* Entries for locating words and elements
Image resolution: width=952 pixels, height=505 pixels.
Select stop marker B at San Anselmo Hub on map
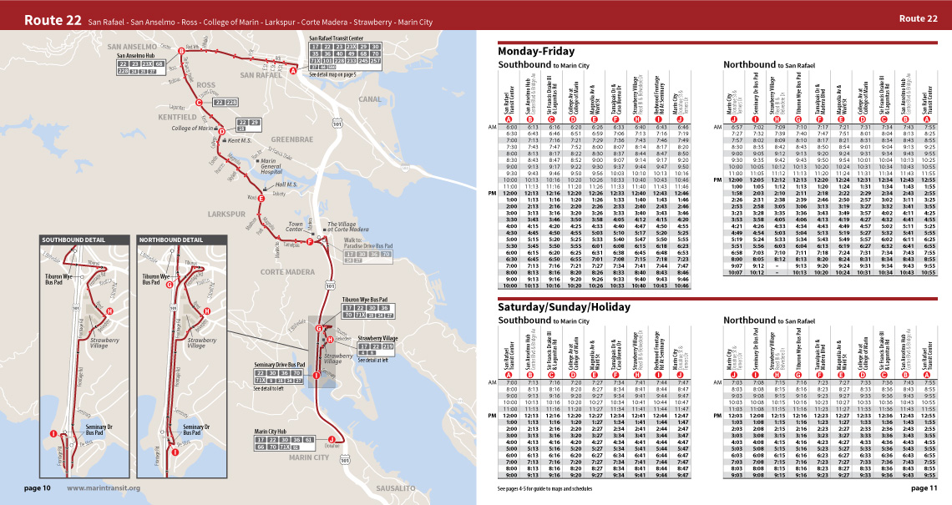[181, 53]
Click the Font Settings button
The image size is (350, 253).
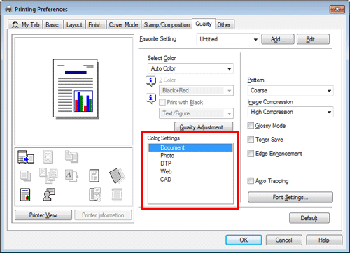(291, 197)
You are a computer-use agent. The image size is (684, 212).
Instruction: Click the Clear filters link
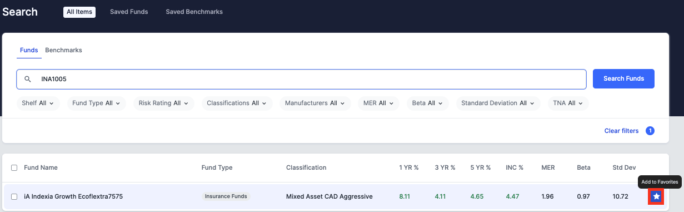[621, 131]

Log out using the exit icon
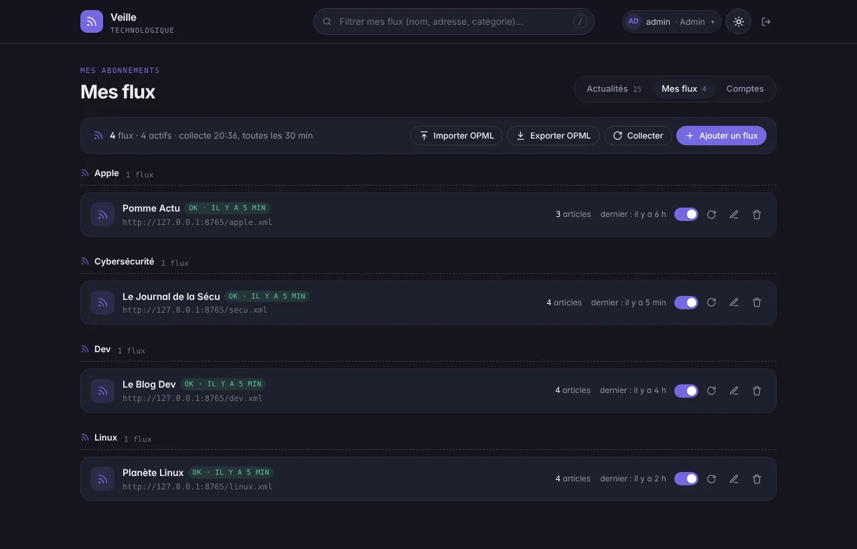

* TASK PROMPT
Copy out the lines above word for word, leaving out the pictures.

* WRITTEN ANSWER
Image resolution: width=952 pixels, height=505 pixels.
Select stop marker B at San Anselmo Hub on map
[181, 53]
Click the Font Settings button
The image size is (350, 253).
(291, 197)
You are a computer-use agent. The image size is (684, 212).
Instruction: Click the Clear filters link
[621, 131]

Log out using the exit icon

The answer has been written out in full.